April Book Review

This month’s review is by Renee Kahl
Villette
by Charlotte Bronte
(rewritten for the SMPL)

Villette, the first-person tale of Lucy Snowe, a young Englishwoman with a devastating past who tries to make a fresh start in the French town of Villette as an instructor in a boarding school, was first published in 1853. It takes the right mindset to enjoy 19th century writing, to patiently absorb the long paragraphs full of multi-clause sentences. Charlotte Bronte’s ornate, convoluted prose in this novel makes Jane Eyre look terse. 

But the turbid prose is never repetitious and provides one of the most intricate character studies I’ve ever read.

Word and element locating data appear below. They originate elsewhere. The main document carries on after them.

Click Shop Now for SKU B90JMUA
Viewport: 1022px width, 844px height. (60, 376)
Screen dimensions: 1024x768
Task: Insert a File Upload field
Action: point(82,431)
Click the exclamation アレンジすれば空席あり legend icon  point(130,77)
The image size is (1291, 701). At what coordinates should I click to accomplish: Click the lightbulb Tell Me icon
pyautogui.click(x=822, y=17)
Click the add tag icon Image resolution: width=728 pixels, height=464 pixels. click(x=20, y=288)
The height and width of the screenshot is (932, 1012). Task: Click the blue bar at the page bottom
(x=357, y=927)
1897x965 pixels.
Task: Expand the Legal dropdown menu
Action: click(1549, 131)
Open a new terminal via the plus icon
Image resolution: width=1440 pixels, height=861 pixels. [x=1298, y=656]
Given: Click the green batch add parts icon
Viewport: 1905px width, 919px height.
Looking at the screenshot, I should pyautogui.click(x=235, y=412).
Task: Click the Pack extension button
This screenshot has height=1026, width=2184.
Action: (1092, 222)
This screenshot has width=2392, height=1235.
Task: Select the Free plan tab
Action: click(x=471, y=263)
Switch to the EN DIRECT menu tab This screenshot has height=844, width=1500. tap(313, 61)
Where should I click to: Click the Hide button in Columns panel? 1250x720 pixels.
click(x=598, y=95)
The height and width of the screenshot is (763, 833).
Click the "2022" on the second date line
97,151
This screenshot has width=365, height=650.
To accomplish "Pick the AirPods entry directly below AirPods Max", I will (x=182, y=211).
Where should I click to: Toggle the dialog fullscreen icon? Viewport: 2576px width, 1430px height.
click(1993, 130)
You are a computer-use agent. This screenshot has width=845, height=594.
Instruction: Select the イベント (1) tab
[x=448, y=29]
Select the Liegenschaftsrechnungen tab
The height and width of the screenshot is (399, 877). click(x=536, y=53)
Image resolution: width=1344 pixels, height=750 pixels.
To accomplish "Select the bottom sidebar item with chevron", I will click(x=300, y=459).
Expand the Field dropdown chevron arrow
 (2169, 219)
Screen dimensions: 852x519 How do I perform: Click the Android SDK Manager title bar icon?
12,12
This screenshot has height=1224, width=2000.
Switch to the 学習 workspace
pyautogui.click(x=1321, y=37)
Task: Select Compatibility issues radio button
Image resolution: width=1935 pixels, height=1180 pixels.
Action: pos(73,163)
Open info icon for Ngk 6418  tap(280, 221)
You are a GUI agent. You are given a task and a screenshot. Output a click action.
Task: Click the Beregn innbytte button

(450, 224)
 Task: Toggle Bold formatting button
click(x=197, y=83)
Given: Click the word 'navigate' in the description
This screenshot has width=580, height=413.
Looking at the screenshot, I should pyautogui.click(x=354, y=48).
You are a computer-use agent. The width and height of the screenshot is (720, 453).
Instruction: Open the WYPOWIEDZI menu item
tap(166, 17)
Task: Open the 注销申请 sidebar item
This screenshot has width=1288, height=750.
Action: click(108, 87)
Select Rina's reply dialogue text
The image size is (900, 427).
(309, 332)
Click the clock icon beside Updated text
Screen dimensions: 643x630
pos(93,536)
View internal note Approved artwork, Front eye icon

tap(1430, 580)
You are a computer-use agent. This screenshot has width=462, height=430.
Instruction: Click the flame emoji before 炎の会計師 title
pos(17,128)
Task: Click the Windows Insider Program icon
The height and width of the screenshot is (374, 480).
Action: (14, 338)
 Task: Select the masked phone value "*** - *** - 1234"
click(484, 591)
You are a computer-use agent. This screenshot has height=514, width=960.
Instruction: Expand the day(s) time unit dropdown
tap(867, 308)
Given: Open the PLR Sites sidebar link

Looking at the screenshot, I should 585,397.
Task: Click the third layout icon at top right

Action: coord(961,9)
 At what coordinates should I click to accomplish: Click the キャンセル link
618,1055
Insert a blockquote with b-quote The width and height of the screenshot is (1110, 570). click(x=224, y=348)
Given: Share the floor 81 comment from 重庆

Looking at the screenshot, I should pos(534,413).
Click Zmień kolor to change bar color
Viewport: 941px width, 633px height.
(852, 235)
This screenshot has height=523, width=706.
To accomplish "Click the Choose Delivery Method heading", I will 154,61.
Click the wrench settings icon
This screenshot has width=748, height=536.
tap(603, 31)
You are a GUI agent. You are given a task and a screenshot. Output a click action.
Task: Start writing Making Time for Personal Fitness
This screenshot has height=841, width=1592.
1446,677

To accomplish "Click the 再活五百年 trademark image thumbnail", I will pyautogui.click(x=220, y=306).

It is a function of Lucy’s excessive introspection, a window into her introverted, complex personality. 

Prone to depression and pessimistically convinced she is one of the unlucky ones in earthly life, Lucy does expect joy in heaven. Though compliant, submissive and self-effacing, she is proud with a rock-solid sense of herself and her values that she is fierce in defending. Inexperienced as a teacher, she instinctively knows how to grab control of her unruly class at the outset through the right mix of intimidation and entertainment. Deprived of education in her youth, she constantly and hungrily absorbs learning and is sharply perceptive about those around her; her self-assessment as not very bright is perhaps the only instance where she is an unreliable narrator. In each of her relationships — and they are unique and fascinating (those characters are well-drawn through Lucy’s introspection, too) — she enforces a bright line. With vain, silly Genevra she is a partially tolerant big sister, but shoos her away with a cutting reproof after enough nonsense. She doesn’t care at all that her employer, Madame, mistrusts her, or snoops through her things, but only so long as those are replaced respectfully exactly as they were. She is gratified when Madame figures out that the way to keep her a happy employee is not to bribe her with gifts but to leave her alone. With each of the men with whom she falls in love, she sees his faults clearly and refuses to change herself to suit him. 

The book has a few minor flaws, although the prose isn’t one of them. As many have pointed out, the plot is weakened by too many coincidences. Everyone significant Lucy knows in England seems to transfer to France with her and turn up in multiple implausible ways. The character Polly, who Lucy describes as the only person who “really knows” her, is not nearly as developed as I would have liked. The portrait of this tough heroine more than makes up for these complaints.

Villette will be on the shelf when the Library reopens on June 6.